Ada preseden untuk kelebihan tersebut: Alternatif sintetis pengganti bulu angsa yang dikembangkan untuk militer AS, PrimaLoft, kini banyak digunakan pada sol luar dan alas tidur.
Menemukan cara untuk membawa lebih banyak manufaktur kembali ke AS merupakan hal yang menarik bagi banyak pengecer karena waktu penyelesaian lebih cepat ketika tren mode berubah, dan banyak konsumen lebih memilih barang-barang buatan Amerika, kata Harold Sirkin, pakar manufaktur di Boston Consulting Group.
Ia yakin mereka akan memesan lebih banyak jika harga bersaing dengan pasar di luar negeri di mana pekerjanya dibayar jauh lebih rendah, terutama saat ini karena biaya tenaga kerja meningkat di Asia dan biaya minyak serta transportasi tinggi.
Sirkin dan Tantillo tertarik dengan proyek angkatan laut dan potensi yang dimilikinya.
“Jika teknologi ini berhasil bagi mereka, kemungkinan besar teknologi ini juga bisa diterapkan pada bagian lain dari bisnis potong dan jahit,” kata Sirkin. “Hal ini masih jauh dari terbukti, namun jika berhasil, hal ini dapat mengubah keadaan.”
Heath, dari fasilitas penelitian Angkatan Laut, mengatakan masih terlalu dini untuk mengatakan apakah pelaut Angkatan Laut suatu hari nanti akan mengenakan pakaian yang dilas. Namun, katanya, penting bagi Angkatan Laut untuk menghemat dana pembayar pajak dan teknologi ini dapat melakukan hal tersebut.
“Kami terdorong oleh prospek memperkenalkan garmen jahitan las kepada Angkatan Laut dan berpotensi menawarkan teknologi ini kepada dinas militer lainnya, dengan manfaat tambahan berupa penguatan basis industri AS,” katanya.

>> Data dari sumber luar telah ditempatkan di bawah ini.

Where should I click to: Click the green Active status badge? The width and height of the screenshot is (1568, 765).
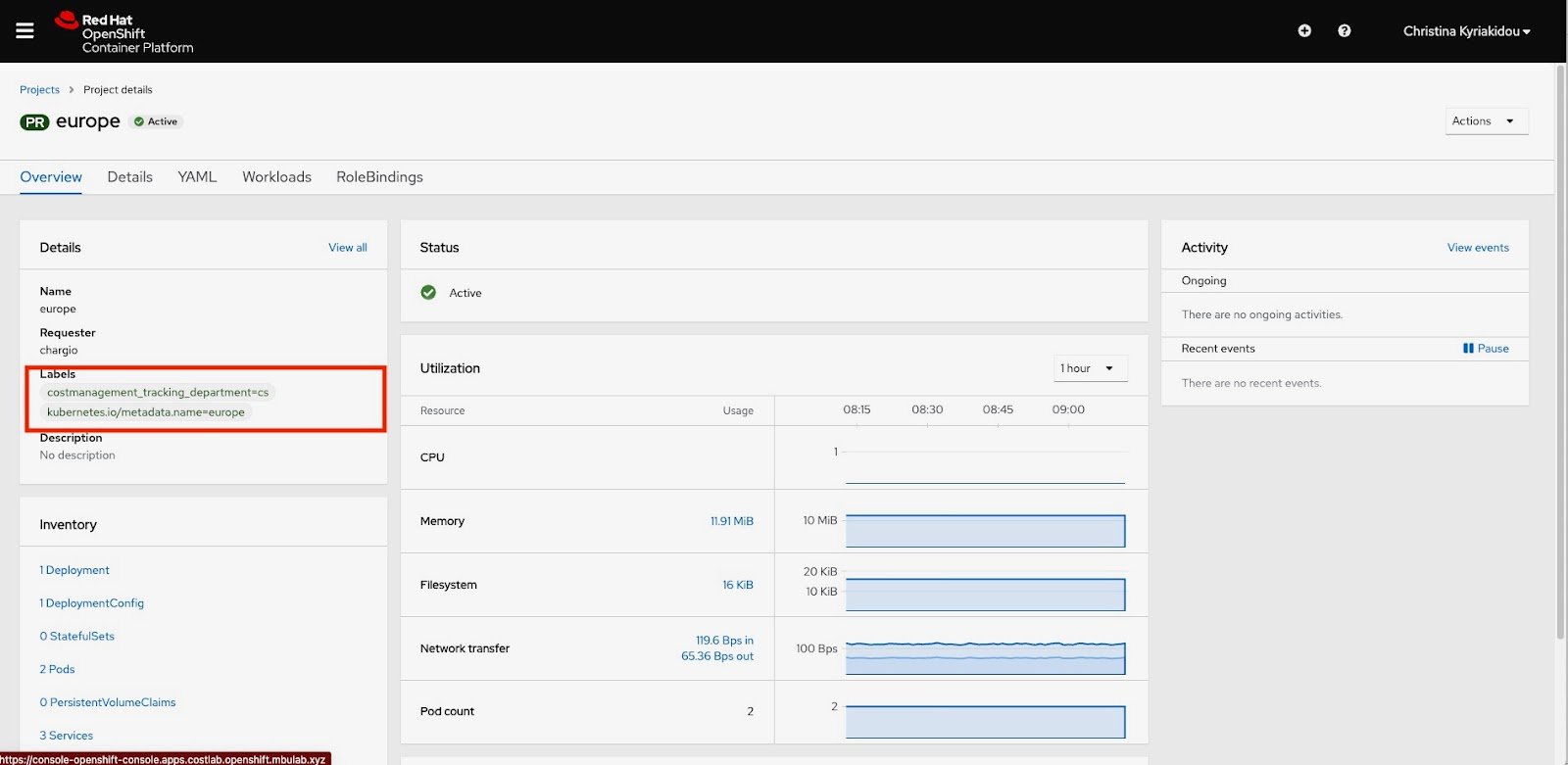156,121
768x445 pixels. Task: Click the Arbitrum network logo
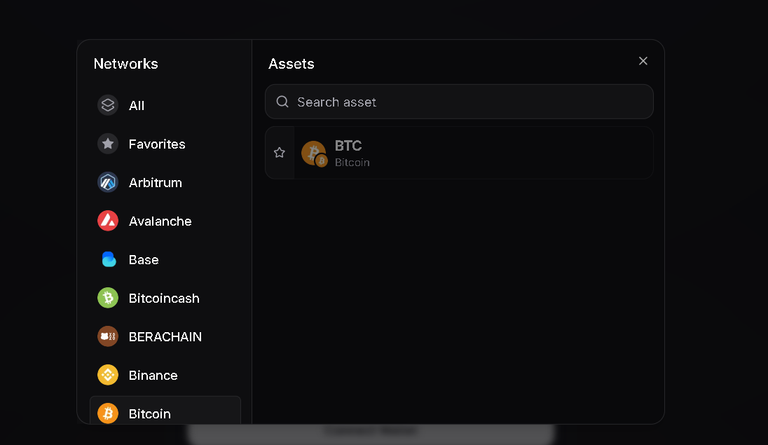coord(108,183)
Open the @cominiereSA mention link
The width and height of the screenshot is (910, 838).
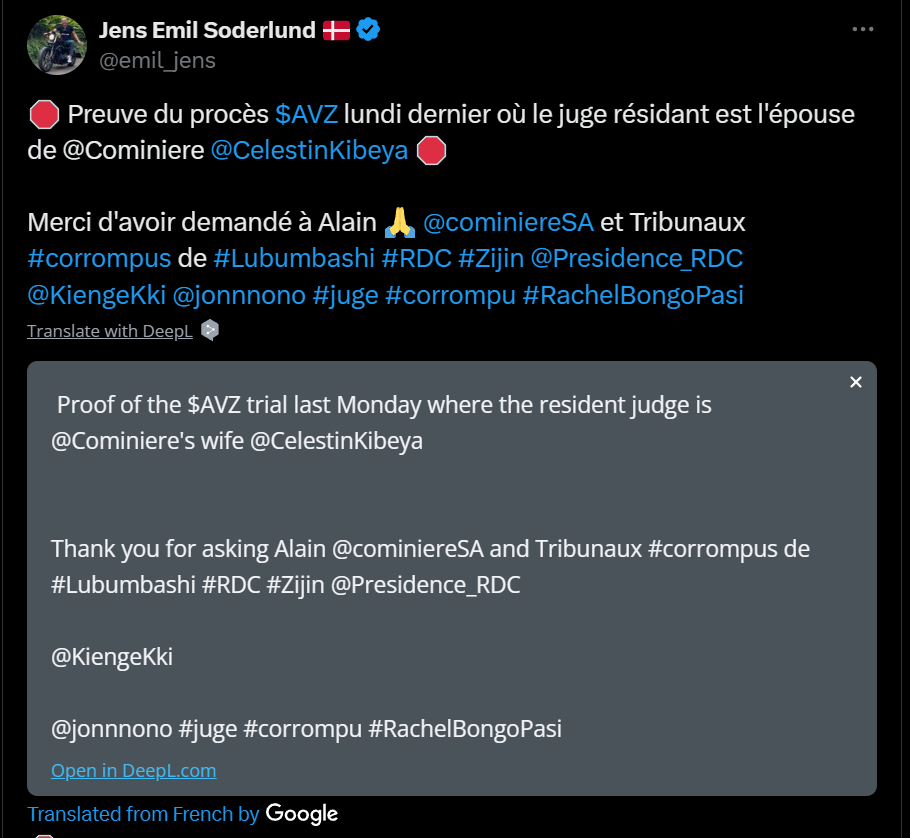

Langkah selanjutnya bagi Propel adalah mengajukan permohonan hibah lain untuk melanjutkan penelitiannya dan menguji ketahanan lapisan di lapangan, kata King.
King mengatakan pekerjaan ini “sangat menarik,” terutama karena ada teknologi lain yang sedang dikembangkan untuk merakit pakaian dengan cara baru.
“Saya sangat yakin ini hanyalah permulaan,” katanya.